That one is nice Pete, and freekin Dirt Cheep,...."NOT THE SAME KIT" !!, but Nice, I will pick one up anyway, Lots One could do with that truck, Would look great SLAMED,....
I have THREE small truck coming You wont believe the stuff I found in the nect lot of 30 kits,...Just you wait,....lol...lol..You will be Impressed, "BIG TIME"





*Ian*


----------



## SteveR

I had each of these, except for the Aston & Astro. Man, I'd love to see 'em re-released.














































Nice choices, guys!


----------



## scottnkat

440 dakota said:


> welcome back Scott its been awhile,everything go ok with the wedding ?


Thanks for the welcome back. The wedding did happen, but nothing went right. It was seriously like something out of a movie. If you wanna know how it went, read on, my friend.

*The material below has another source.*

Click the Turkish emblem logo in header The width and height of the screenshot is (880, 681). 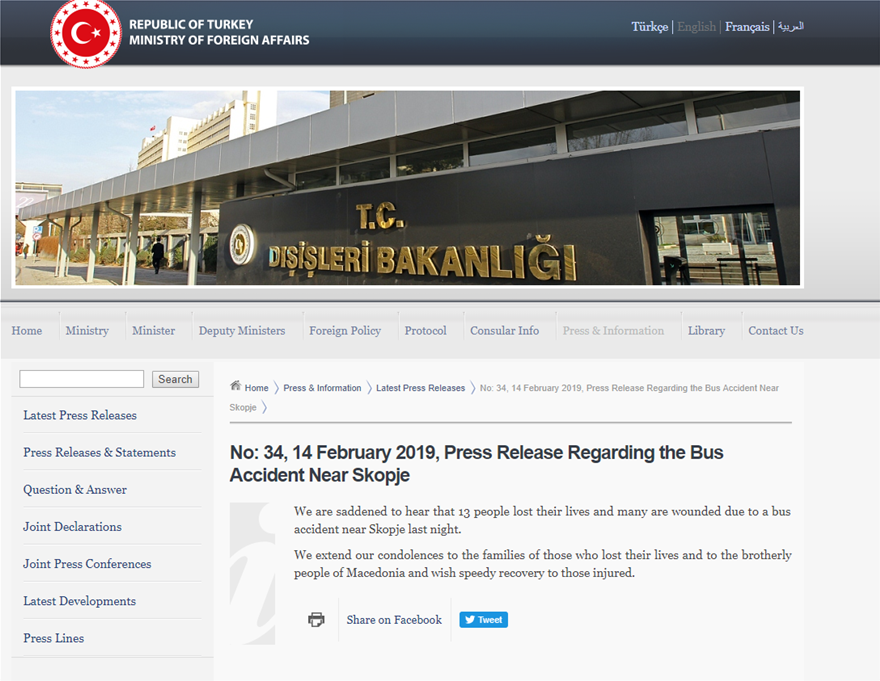coord(85,33)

We had to travel 3 hours to get to the town where the wedding was to happen. Kathi (my wife) and I were planning on leaving around 3:00 in the afternoon on Thursday as the wedding was to occur Friday morning at 8:45 am. We were going to meet our son and his fiance at the hotel and spend the night there visiting with them. Well, we got a late start and didn't reach the hotel until almost 10pm and the kids weren't there yet, even though they did leave on time. They finally rolled in around 10:30 and we found out what happened. 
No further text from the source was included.